Transcribe the listing exactly, so that nothing but the pictures is missing.

── AVAILABLE DATA

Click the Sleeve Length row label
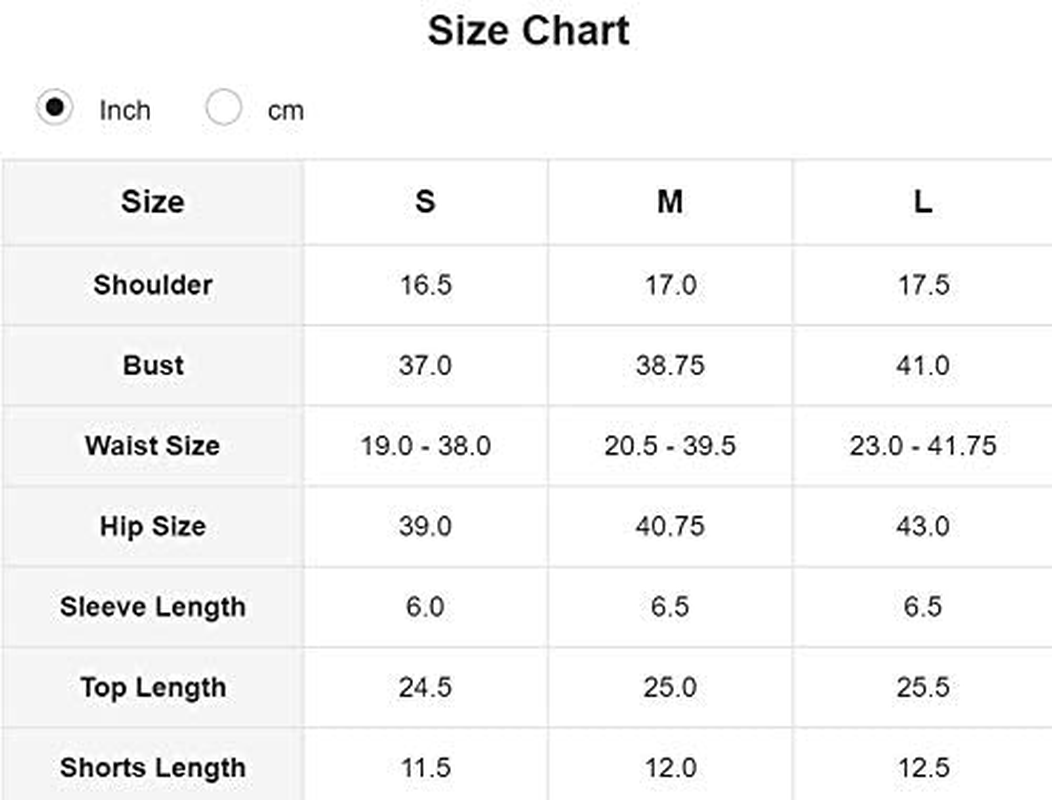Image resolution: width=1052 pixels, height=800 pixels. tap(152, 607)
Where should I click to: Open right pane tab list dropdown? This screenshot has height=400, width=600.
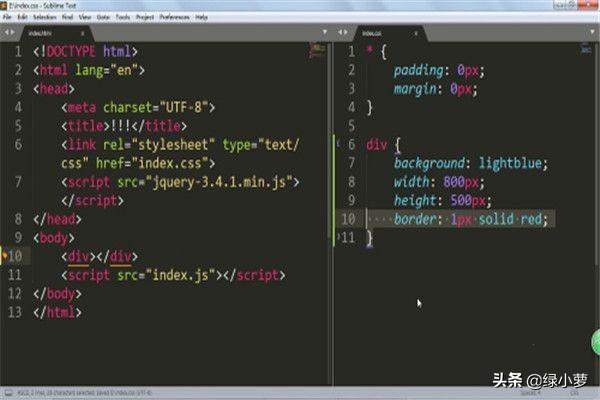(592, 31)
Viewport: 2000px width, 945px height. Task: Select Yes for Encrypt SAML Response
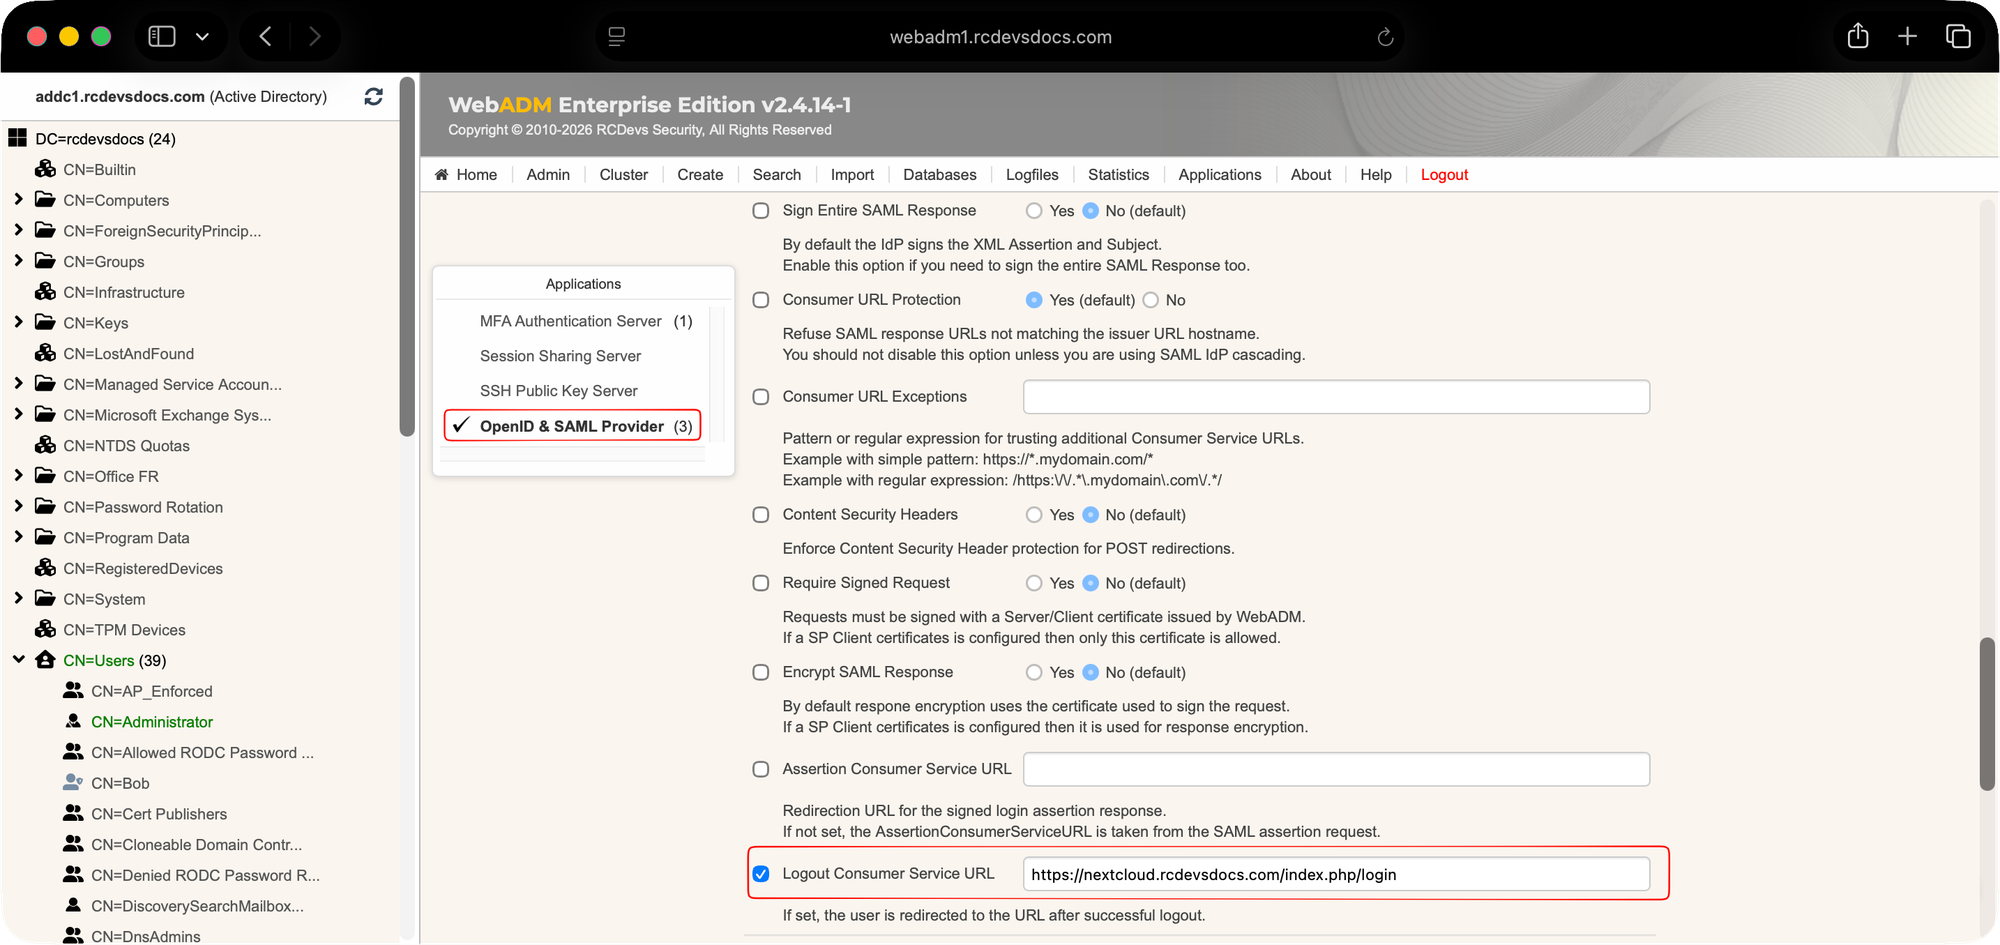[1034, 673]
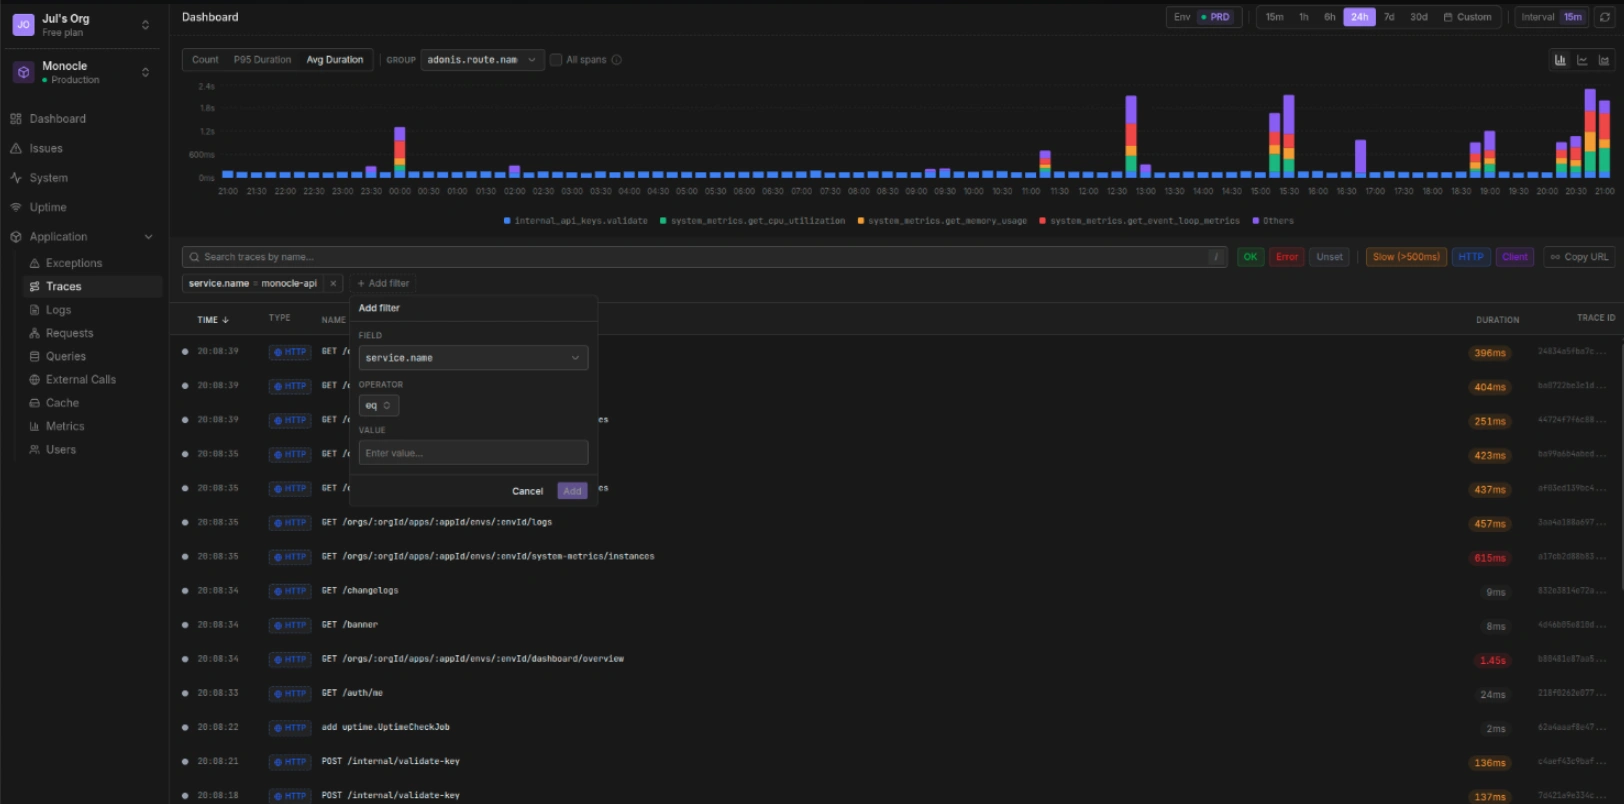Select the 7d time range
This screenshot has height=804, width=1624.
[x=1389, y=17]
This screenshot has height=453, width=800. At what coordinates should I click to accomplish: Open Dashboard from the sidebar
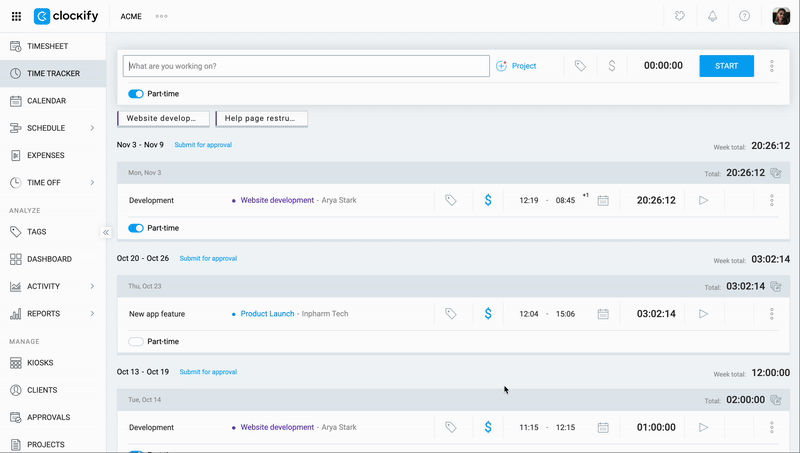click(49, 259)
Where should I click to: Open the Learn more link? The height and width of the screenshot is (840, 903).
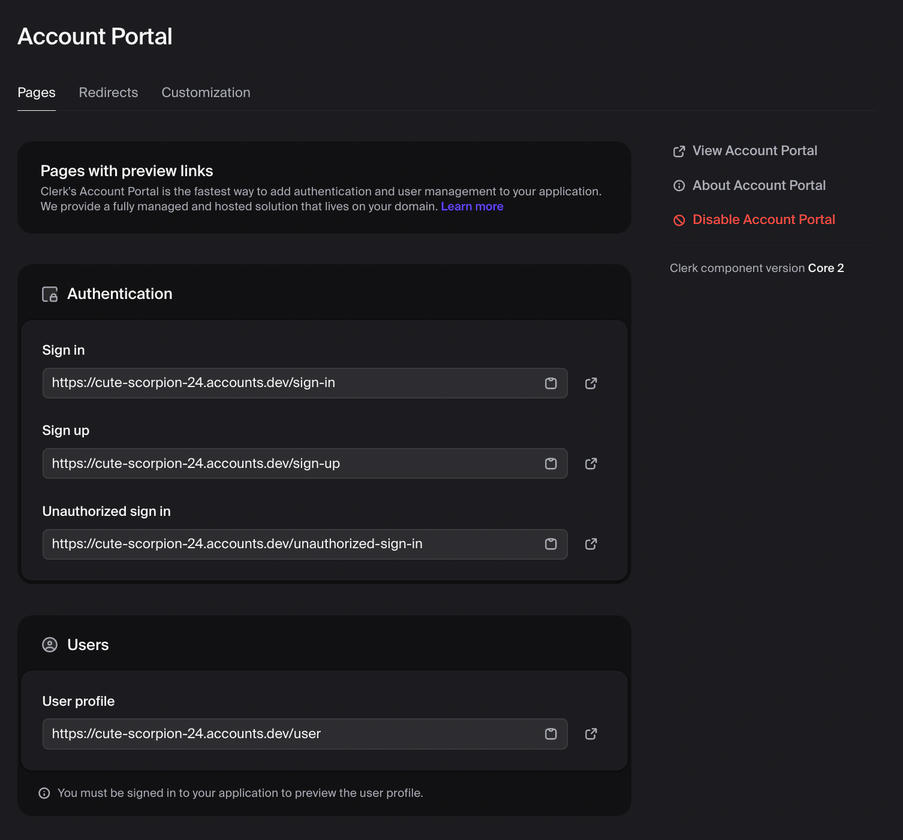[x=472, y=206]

────

* [EXERCISE ANSWER]
Click the Sleeve Length row label
Image resolution: width=1052 pixels, height=800 pixels. tap(152, 607)
Where should I click to: Open right pane tab list dropdown? This screenshot has height=400, width=600.
(592, 31)
Viewport: 2000px width, 945px height. Task: Select Yes for Encrypt SAML Response
[1034, 673]
Select the 7d time range
This screenshot has height=804, width=1624.
[x=1389, y=17]
This screenshot has height=453, width=800. At what coordinates should I click to accomplish: Open Dashboard from the sidebar
click(49, 259)
Where should I click to: Open the Learn more link? The height and width of the screenshot is (840, 903).
[x=472, y=206]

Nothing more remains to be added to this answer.